Em democracia, a aposta segura será sempre na cenoura. Nunca no chicote. No incentivo, nunca na obrigação

1.Chicote vs. Cenoura. O governo decidiu retirar alguns alimentos dos bares e cantinas das escolas. Não é uma medida consensual, apesar de poder parecer bem intencionada. Antes de mais,  é coxa, porque interfere na liberdade de escolha dos indivíduos em relação à sua alimentação, forçando a uma mudança de comportamento ao limitar as opções disponíveis. Como qualquer medida paternalista, esta torna-se de efeito preverso se não apostar na pedagogia, na reeducação alimentar e no envolvimento dos cidadãos na tomada de decisão. De nada servirá forçar um comportamento na escola, se este for entendido como obrigação. Porque, à primeira oportunidade (em casa ou no café da esquina, por exemplo), é quebrada a regra imposta.

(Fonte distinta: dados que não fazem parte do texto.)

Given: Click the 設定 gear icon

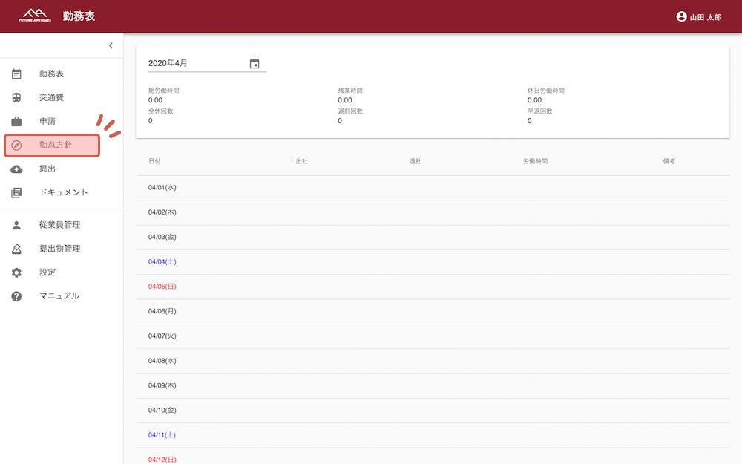Looking at the screenshot, I should click(x=16, y=272).
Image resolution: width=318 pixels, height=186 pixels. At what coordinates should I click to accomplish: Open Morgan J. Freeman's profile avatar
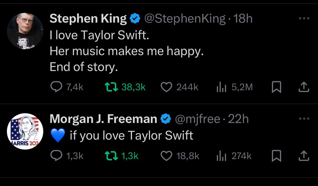(x=25, y=131)
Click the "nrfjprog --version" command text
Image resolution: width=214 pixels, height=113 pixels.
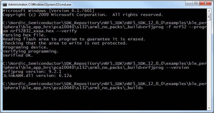tap(166, 68)
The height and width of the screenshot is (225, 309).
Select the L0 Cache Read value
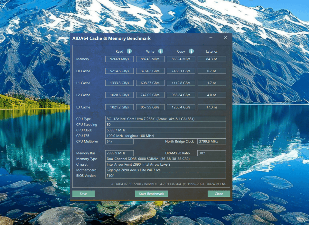119,71
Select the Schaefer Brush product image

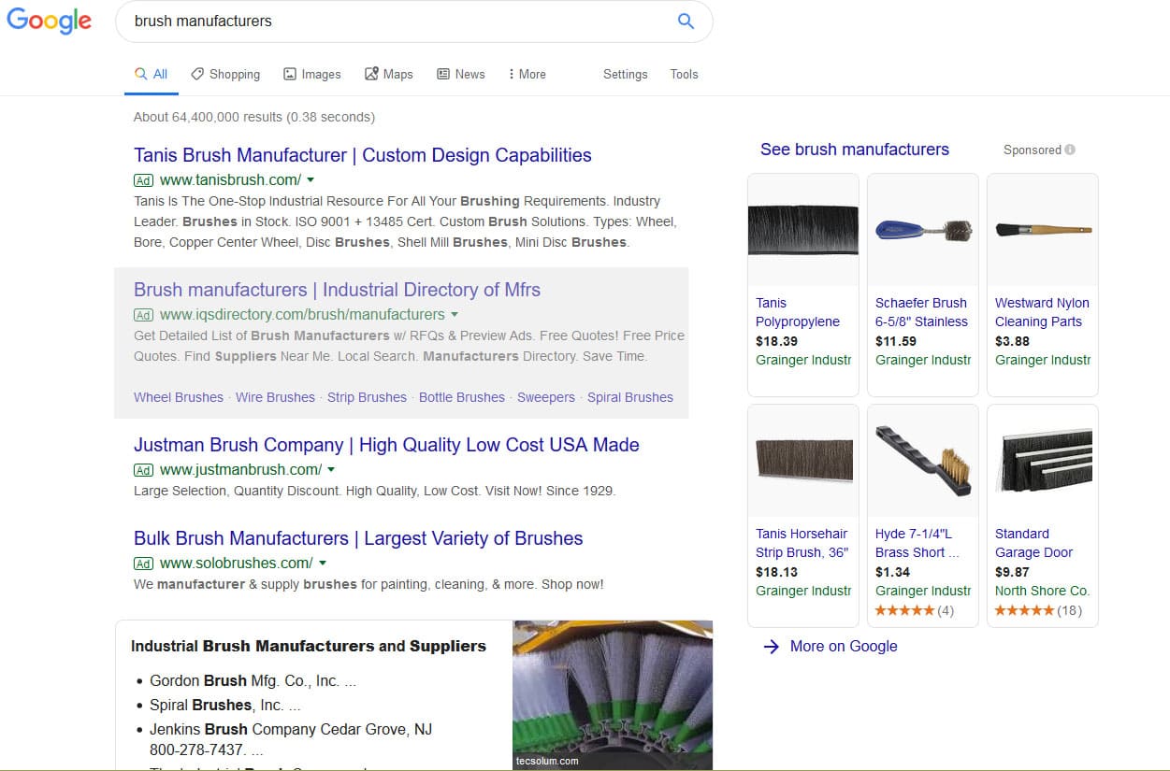(922, 230)
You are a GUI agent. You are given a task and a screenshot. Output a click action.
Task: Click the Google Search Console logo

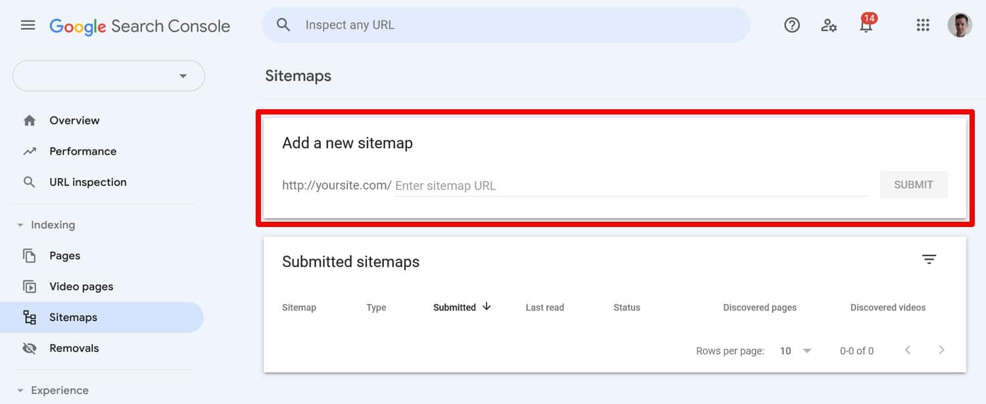pyautogui.click(x=139, y=26)
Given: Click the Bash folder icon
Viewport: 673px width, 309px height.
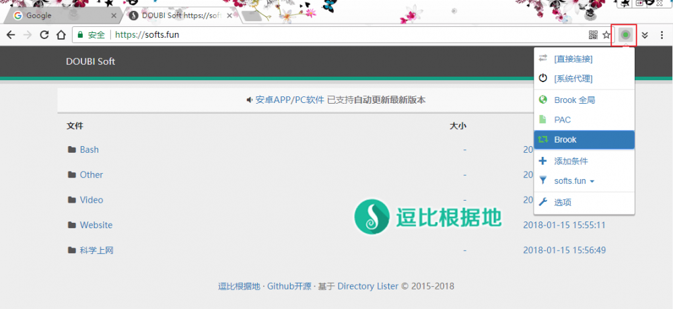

Em opção, o que é que temos? O nudging, conceito apresentado por Richard Thaler e Cass Sunstein há mais de uma década, cujo exemplo mais clássico é precisamente o efeito da mudança da disposição dos alimentos nas cantinas escolares: colocando a fruta ao nível dos olhos e em evidência, provou-se que o consumo de fruta aumentava. Não deixaram de existir sobremesas nem açucarados, mas o facto de estarem menos próximos ou destacados reduziu o seu consumo, levando mais pessoas a optar pela alternativa saudável. Podendo ser uma medida paternalista, é também libertária, uma vez que não obriga à mudança de comportamento. Estimula-a.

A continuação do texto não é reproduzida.